---- Data extract
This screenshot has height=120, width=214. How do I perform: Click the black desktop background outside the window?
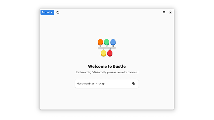click(17, 57)
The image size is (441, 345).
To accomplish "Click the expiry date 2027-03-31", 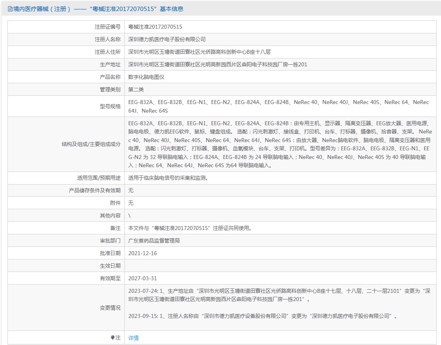I will click(142, 278).
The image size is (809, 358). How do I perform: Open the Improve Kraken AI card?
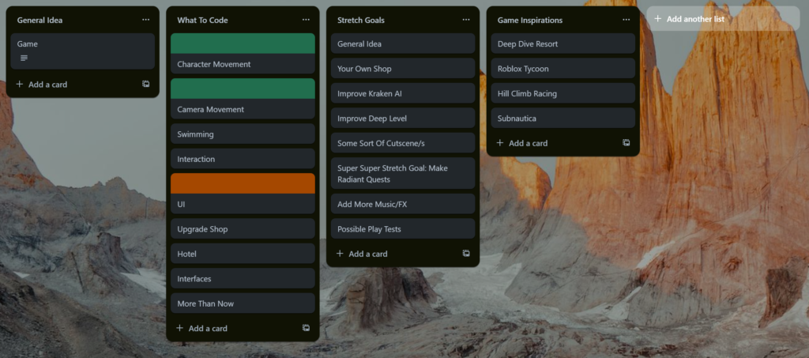pyautogui.click(x=402, y=93)
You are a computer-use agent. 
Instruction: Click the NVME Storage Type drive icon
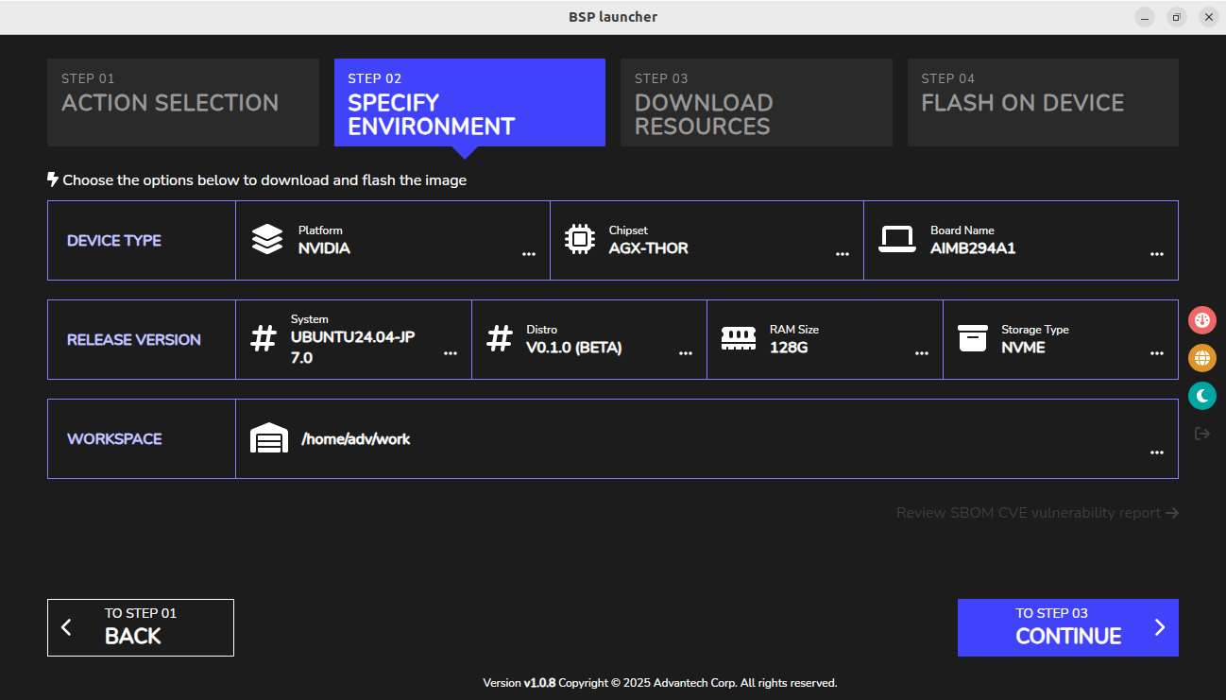point(974,339)
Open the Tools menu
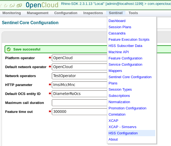This screenshot has height=146, width=171. (x=133, y=13)
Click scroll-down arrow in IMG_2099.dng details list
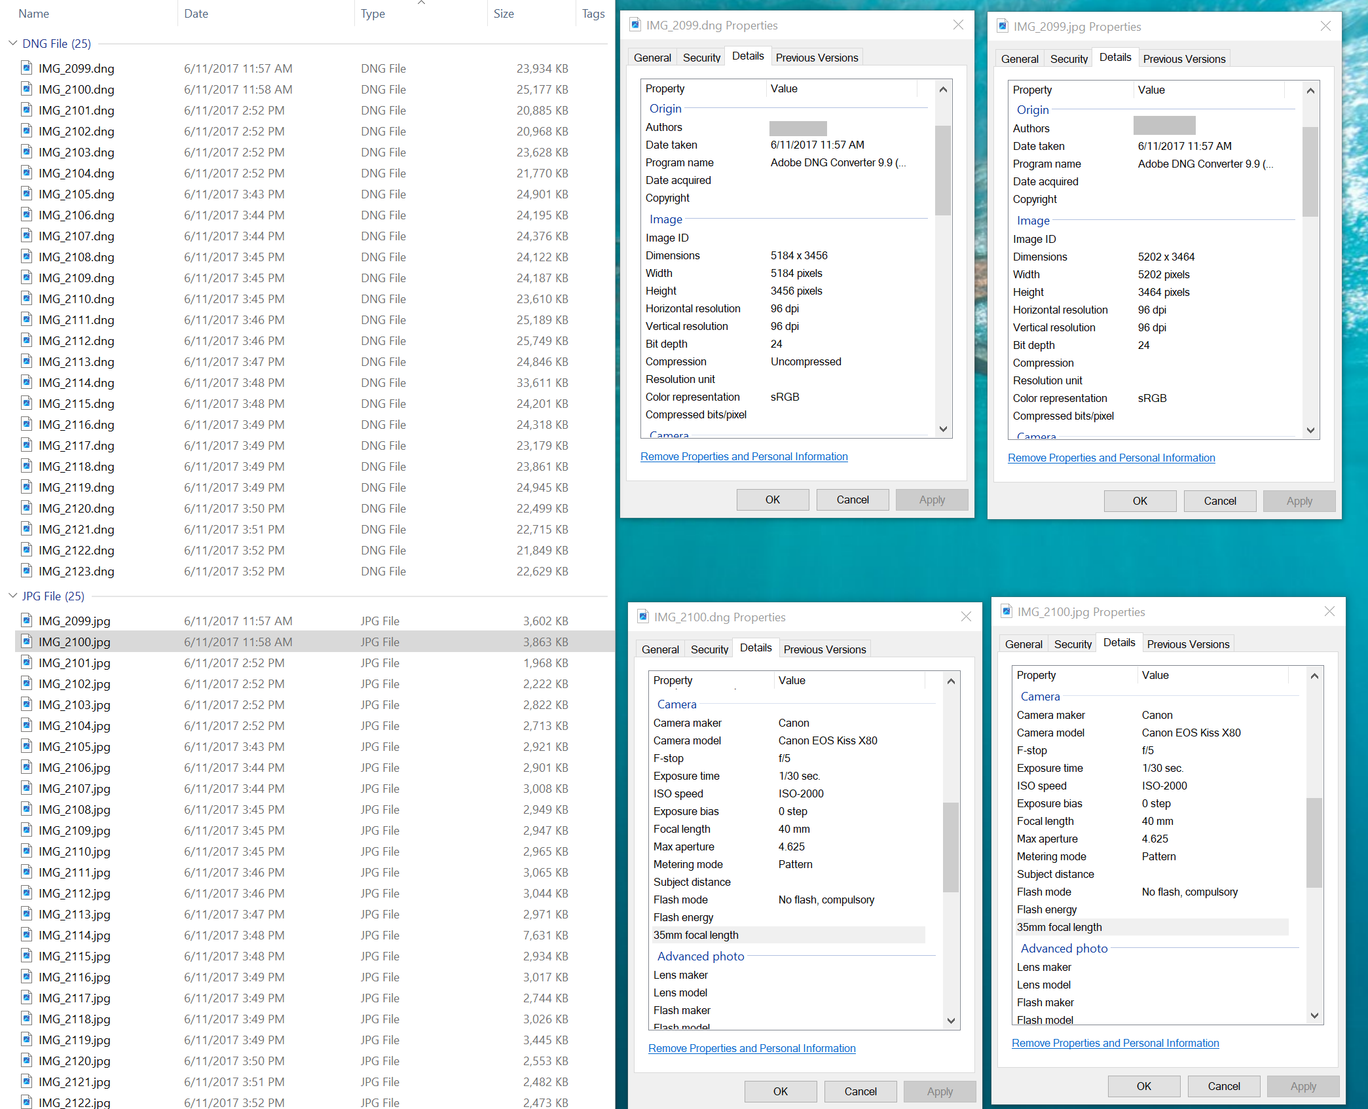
--------
→ **What you should do**:
Copy out everything above from the line that contains "You are a computer-use agent." down to the end of the records, and leave the pictures out of your answer.

→ **Task output**:
You are a computer-use agent. 
Instruction: Click the NVME Storage Type drive icon
point(974,339)
Open the Tools menu
This screenshot has height=146, width=171. (x=133, y=13)
Click scroll-down arrow in IMG_2099.dng details list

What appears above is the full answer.